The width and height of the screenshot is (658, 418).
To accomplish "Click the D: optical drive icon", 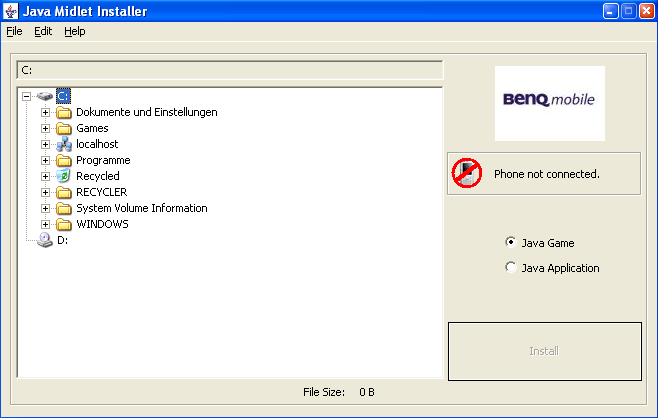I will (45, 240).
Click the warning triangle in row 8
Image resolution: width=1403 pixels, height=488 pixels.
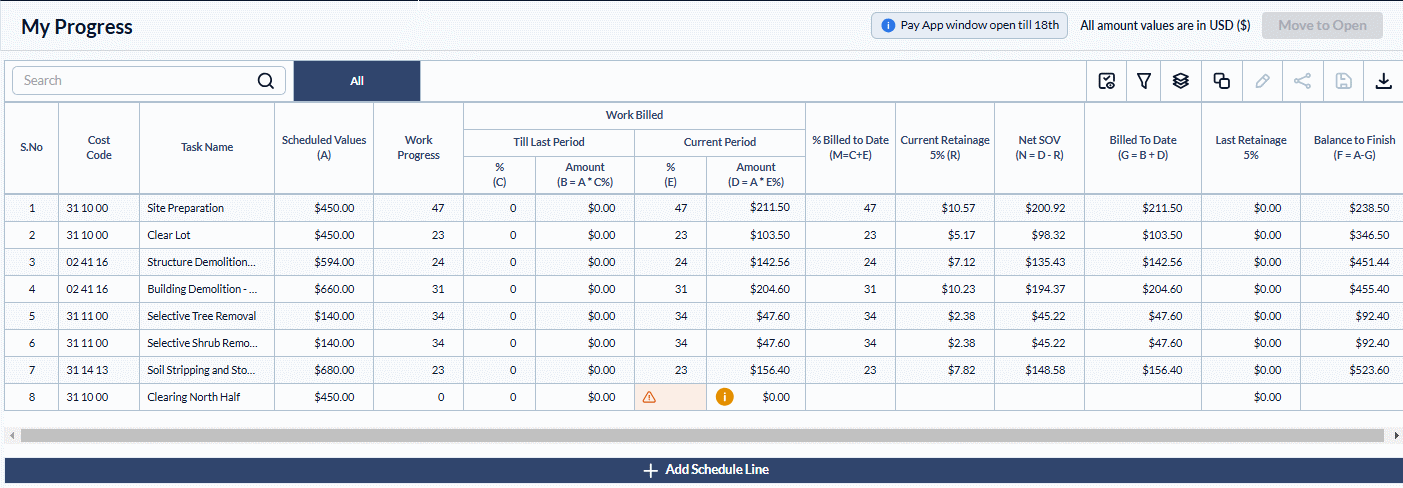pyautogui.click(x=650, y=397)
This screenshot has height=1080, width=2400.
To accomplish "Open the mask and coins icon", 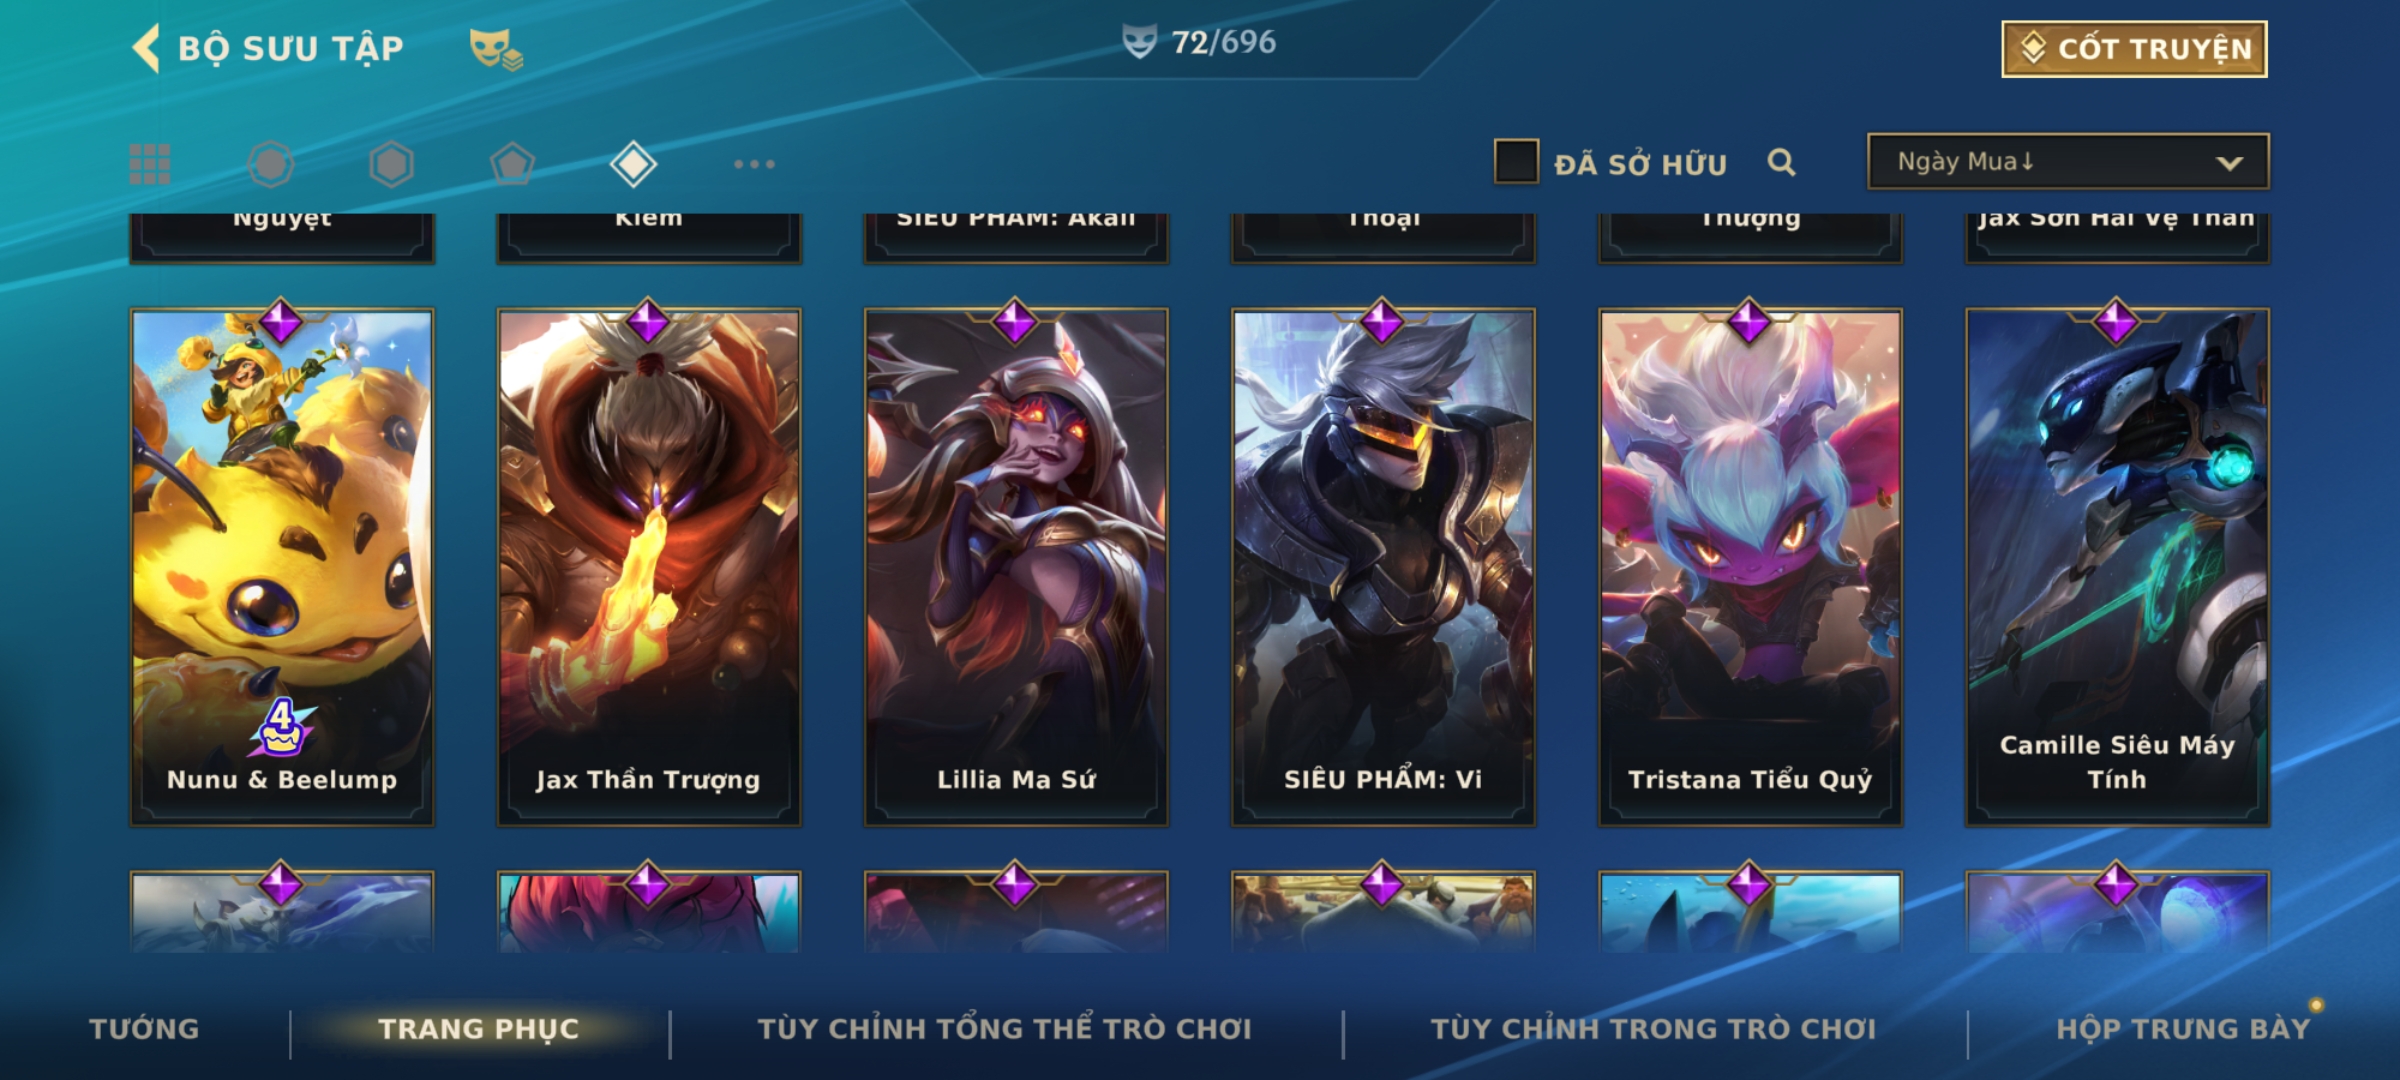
--------
## EXERCISE INSTRUCTIONS
Looking through the records, copy out every line in which the word "screenshot" is found.

## ANSWER FOR THE TASK
The width and height of the screenshot is (658, 418).
This screenshot has height=1080, width=2400.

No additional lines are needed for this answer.